“Unmeasured Blessings and Sacred Responsibilities,” Ensign, Oct. 1987, 57
Objective: To appreciate the blessings of being a woman in the Church today.
“Being a woman in the Church today brings unmeasured blessings,” says Barbara W. Winder, general president of the Relief Society. “With these blessings come responsibilities of a sacred nature. To live and share and teach the gospel, to meet the practical problems of life, to reach out to those in need, to cherish the precious gifts of life and testimony—these are the sweet blessings and great responsibilities of Latter-day Saint women.”
We can all live, share, and teach the gospel. Some may serve missions; others may set an example of gospel living.
For many women, their most important opportunity for teaching the gospel is in the home. “Since the beginning, [a woman’s] role has been to teach her children eternal gospel principles,” says President Ezra Taft Benson. “In the home,” he says, “a child learns faith, feels love, and thereby learns from [a] mother’s loving example to choose righteousness.” (Ensign, Nov. 1981, p. 105.)
All women—whether or not they have children—can set priorities to help them better live, share, and teach the gospel.
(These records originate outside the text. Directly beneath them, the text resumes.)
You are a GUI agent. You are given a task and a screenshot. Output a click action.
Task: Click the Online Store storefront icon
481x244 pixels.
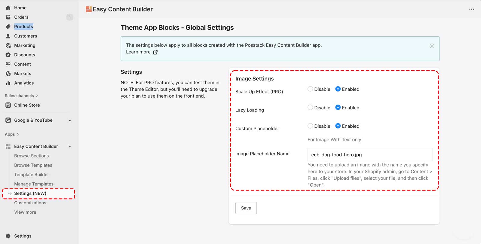tap(8, 105)
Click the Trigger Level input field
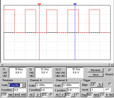Screen dimensions: 114x98 point(97,90)
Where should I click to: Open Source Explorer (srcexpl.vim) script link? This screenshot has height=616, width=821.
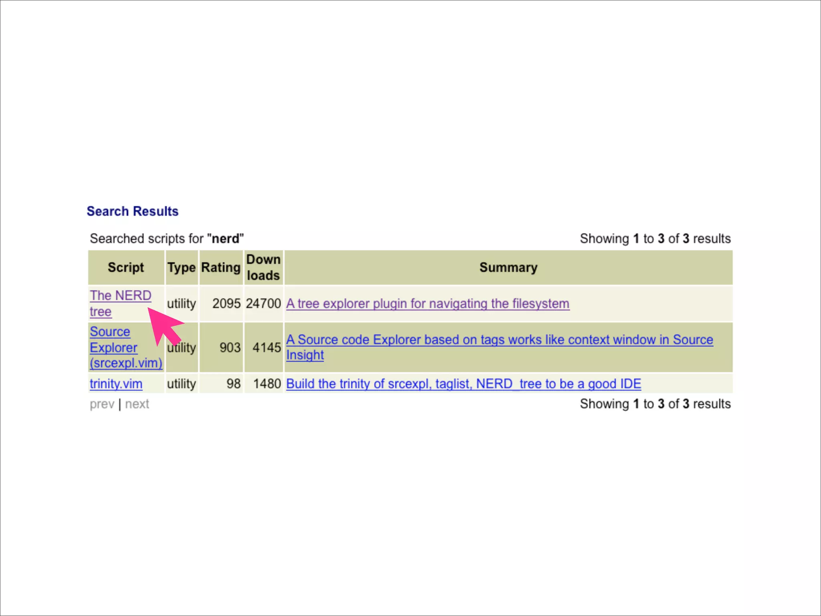113,347
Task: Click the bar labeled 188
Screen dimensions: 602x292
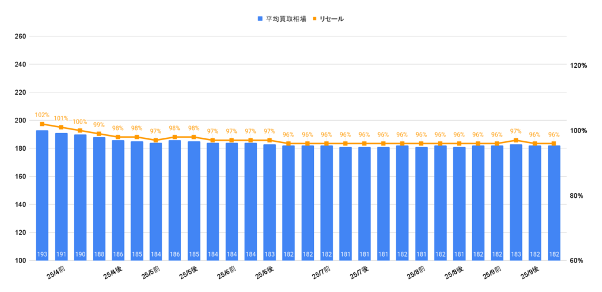Action: 99,198
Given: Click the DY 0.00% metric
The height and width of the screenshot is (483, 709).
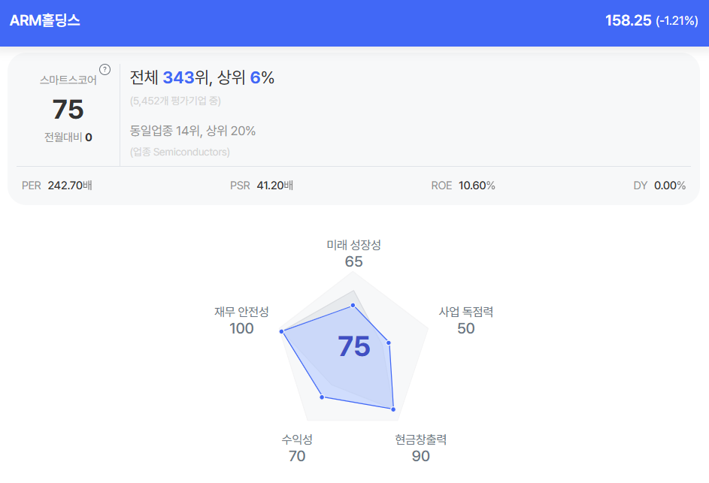Looking at the screenshot, I should [x=659, y=186].
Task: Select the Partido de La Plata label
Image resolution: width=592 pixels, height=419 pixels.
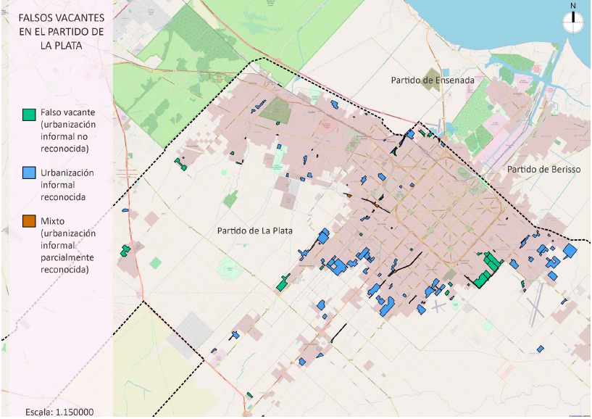Action: point(252,231)
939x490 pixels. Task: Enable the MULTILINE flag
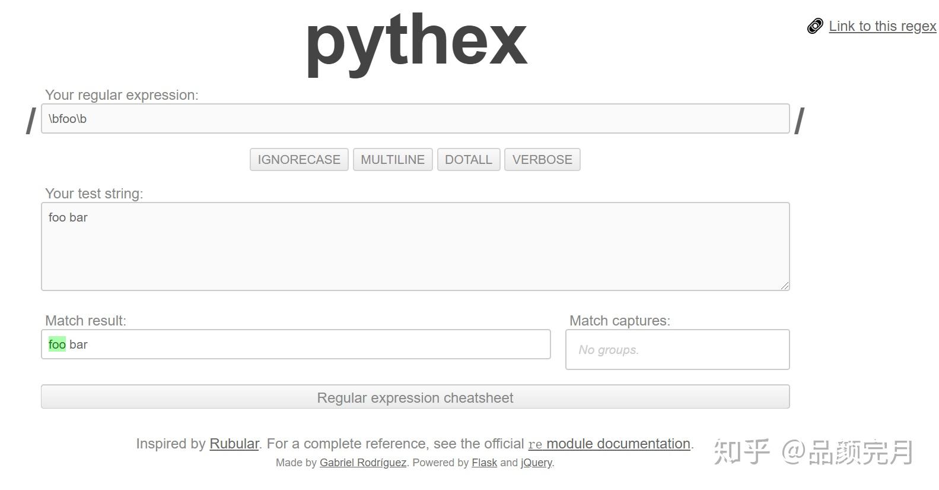(x=392, y=159)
We all can gain knowledge to help us meet life’s problems. Some women may pursue a formal education. Others may learn skills from family members, friends, workshops, or books.
Although Ethel Smith Matheson’s life on a farm restricted her educational opportunities, she discovered the excitement of reading and worked to put herself through college. Her thirst for knowledge gave her children a similar love of learning. In her later years, with poor eyesight, she learned by listening to records and tapes. Her ability to quote the scriptures was remarkable, and her devotion to learning enabled her to better meet life’s challenges.
Elder Dean L. Larsen tells of being in a store with his daughter when an elderly customer near them dropped a porcelain figurine on the floor. His daughter stepped to the woman’s side to comfort her and helped her pick up the pieces. (See Ensign, November 1984, p. 93.)
Such opportunities to help those in need abound. Every small effort is important—caring for a neighbor’s child, visiting a lonely ward member, listening to a teenager, or making a phone call or visit just to say hello.
Each month we have the opportunity to bear our testimonies in fast and testimony meeting. We can also bear them every day through our actions. Family service, missionary work, community and Church service, genealogy and temple work—all offer opportunities for us to love and serve and to share our testimonies of the gospel.
All our blessings are associated with sacred responsibilities. By fulfilling the responsibilities, we can enjoy the blessings—both in mortality and in the life to come.
Read D&C 88:118. Discuss ways we can continue to gain knowledge throughout our lives and how it can help us meet life’s challenges.
Read Mosiah 2:17. Discuss how sensitivity to the Spirit can increase our abilities and opportunities to serve others.
See Family Home Evening Resource Book, pp. 89–94, 106–8, 200–2, 235–62, 266–67 for additional information.
There will be no visiting teaching messages printed in the May and November general conference issues of the Ensign. Visiting teachers are to choose their messages (after prayerfully considering the needs of those they visit) from a general conference address by a member of the First Presidency.